### TASK OBJECTIVE
Output the data verbatim, beginning with the line that contains "You are a computer-use agent." and continuing through the line that contains "Instruction: Click the".

### INPUT MATERIAL
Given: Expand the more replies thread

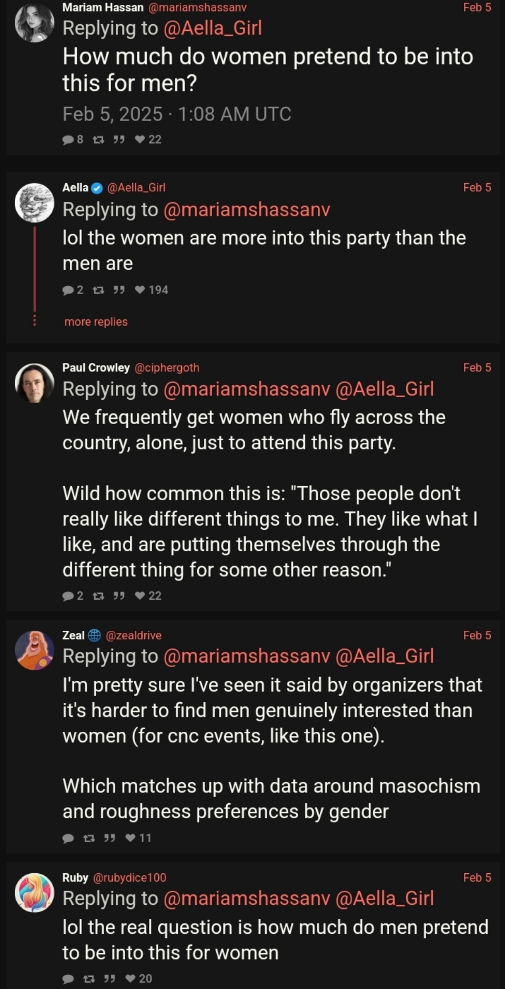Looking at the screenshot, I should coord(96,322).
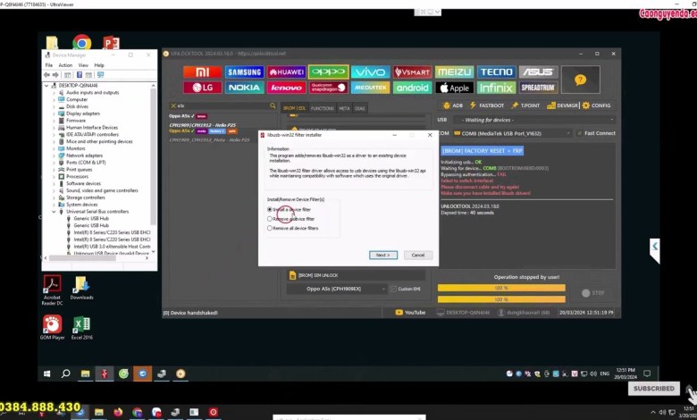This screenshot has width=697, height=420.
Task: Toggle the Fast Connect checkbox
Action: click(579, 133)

...

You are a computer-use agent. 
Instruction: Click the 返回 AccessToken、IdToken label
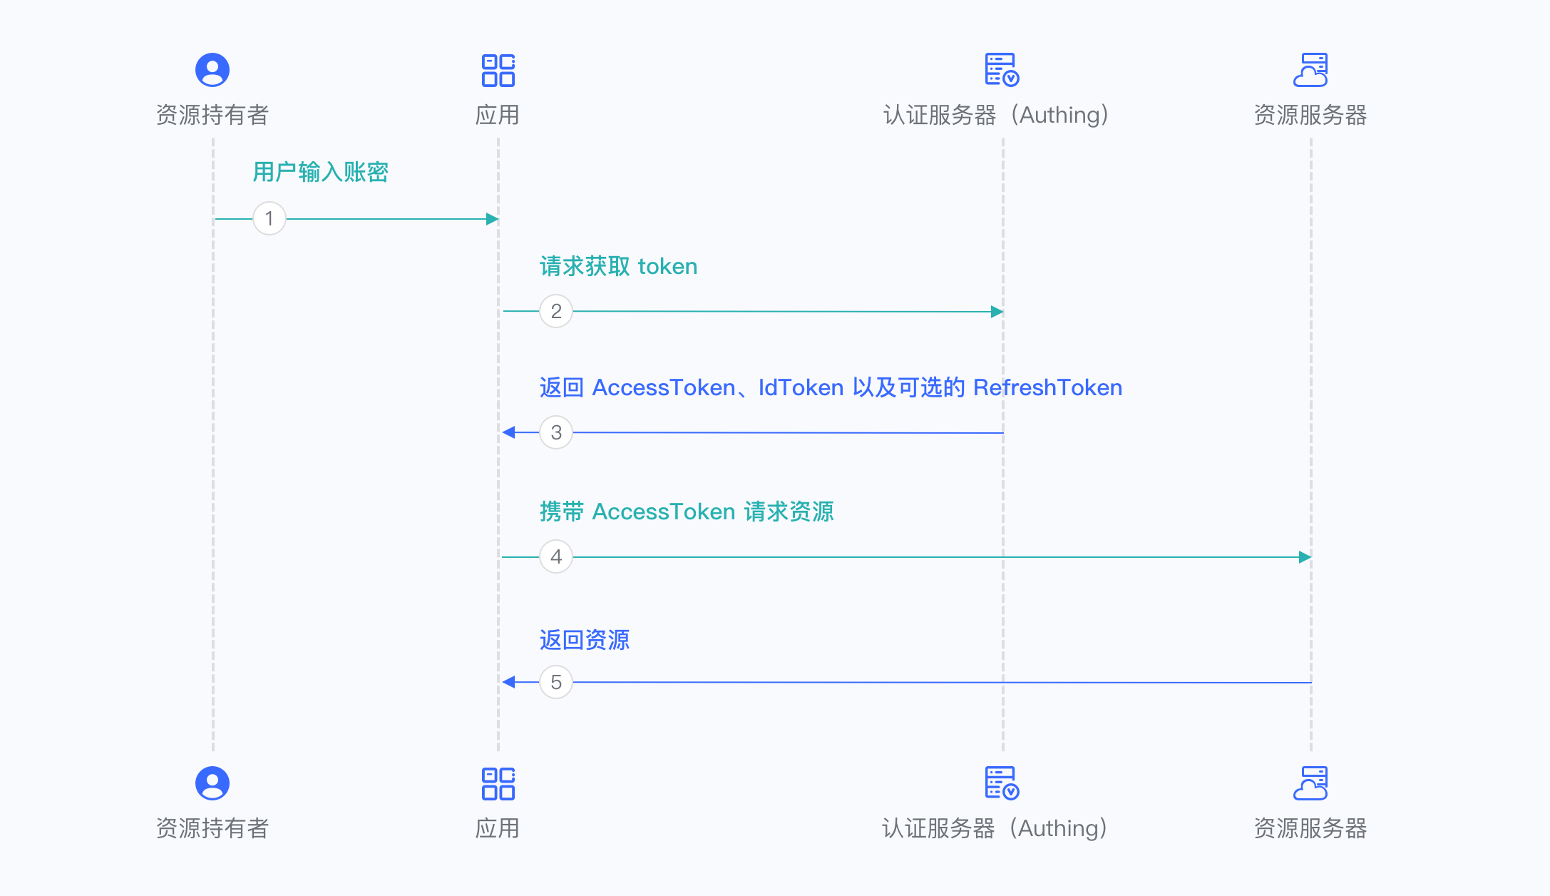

---

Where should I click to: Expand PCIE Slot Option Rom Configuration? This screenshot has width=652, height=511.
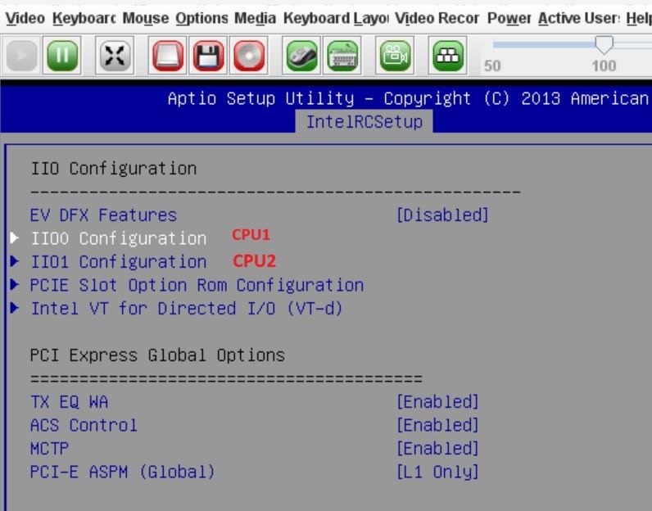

### RESULT OF THIS TASK
You are a computer-use agent. 
Instruction: Click the 返回 AccessToken、IdToken label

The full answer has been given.